Towards in silico enzyme design

What is enzyme design?

Enzyme catalysis is a key process in a wide range of industries from pharmaceutical to food sciences [1-6]. In evolutionary context, nature has optimized enzymes in living organisms to adapt to specific niches over millions, if not billions, of years. Despite the constant evolution, these enzymes might not meet our modern-day needs. For example, the enzyme’s efficiency may be too low for certain industrial application.
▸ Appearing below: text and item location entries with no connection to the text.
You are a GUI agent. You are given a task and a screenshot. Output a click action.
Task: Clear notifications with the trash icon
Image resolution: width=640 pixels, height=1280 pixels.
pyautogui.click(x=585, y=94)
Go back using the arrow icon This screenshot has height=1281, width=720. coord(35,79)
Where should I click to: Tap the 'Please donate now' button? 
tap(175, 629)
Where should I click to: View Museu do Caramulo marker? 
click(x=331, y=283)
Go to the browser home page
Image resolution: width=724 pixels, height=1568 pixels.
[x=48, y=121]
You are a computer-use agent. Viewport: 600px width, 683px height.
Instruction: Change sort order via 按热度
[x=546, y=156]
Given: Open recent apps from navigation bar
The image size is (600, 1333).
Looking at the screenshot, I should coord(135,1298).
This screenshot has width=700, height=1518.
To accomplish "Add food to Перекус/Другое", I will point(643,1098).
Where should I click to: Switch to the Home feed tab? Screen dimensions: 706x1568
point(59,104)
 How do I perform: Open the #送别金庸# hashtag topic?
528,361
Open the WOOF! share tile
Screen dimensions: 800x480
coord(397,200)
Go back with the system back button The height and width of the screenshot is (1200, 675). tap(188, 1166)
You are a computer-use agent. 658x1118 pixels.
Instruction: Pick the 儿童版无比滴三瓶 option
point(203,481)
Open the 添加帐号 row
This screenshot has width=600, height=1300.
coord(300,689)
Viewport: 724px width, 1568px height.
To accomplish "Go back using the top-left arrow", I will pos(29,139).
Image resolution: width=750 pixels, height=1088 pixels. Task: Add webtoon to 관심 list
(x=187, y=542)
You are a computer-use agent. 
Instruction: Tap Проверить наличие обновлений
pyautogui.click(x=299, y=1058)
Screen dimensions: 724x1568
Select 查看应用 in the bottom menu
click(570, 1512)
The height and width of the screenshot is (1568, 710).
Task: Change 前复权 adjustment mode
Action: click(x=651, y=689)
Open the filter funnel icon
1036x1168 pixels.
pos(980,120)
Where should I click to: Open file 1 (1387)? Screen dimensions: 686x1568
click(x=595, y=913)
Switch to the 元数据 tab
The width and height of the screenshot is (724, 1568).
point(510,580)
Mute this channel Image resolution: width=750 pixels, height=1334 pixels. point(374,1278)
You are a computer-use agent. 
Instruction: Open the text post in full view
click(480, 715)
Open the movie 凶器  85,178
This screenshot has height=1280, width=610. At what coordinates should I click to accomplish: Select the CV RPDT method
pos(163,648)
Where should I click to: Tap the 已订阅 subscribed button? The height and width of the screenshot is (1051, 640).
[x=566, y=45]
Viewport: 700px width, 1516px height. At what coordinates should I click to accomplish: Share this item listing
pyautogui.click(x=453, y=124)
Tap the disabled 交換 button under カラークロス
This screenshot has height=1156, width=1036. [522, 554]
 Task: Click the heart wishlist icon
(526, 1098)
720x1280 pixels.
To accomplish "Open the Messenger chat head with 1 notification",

Or worse, there may be no natural enzyme performing our desired chemical reaction.
To circumvent the problem, we “engineer” protein enzymes using various approaches. Rational enzyme design, directed evolution and de novo protein design are the three main categories. Rational enzyme design requires expert knowledge to identify which specific part of the enzymes to optimize. On the other hand, directed evolution is “unsupervised”. Through mutations, random alterations are made on the enzyme, where some of the altered enzymes will be selected based on their performance in desired traits. This mutation-selection process is repeated in the lab until there is a satisfactory enzyme produced. The third approach, de novo design, skips all the lab work for mutation and selection. In silico protein design suites, such as Rosetta [7-8], generates a pool of hypothetical protein structures from sequences. The best mutant(s) were then selected from the pool and verified experimentally.

So what is the problem?

Despite all these breakthroughs, enzyme design is still a time-consuming, labor-intensive and expensive process. Even with directed evolution, iterative expression, screening and cell culturing in wet lab remain manual and tedious processes [9]. With de novo design, the output is often enzyme structures while in reality we care most about the enzyme properties, such as thermal stability and catalytic efficiency. This creates a mismatch between needs and capabilities.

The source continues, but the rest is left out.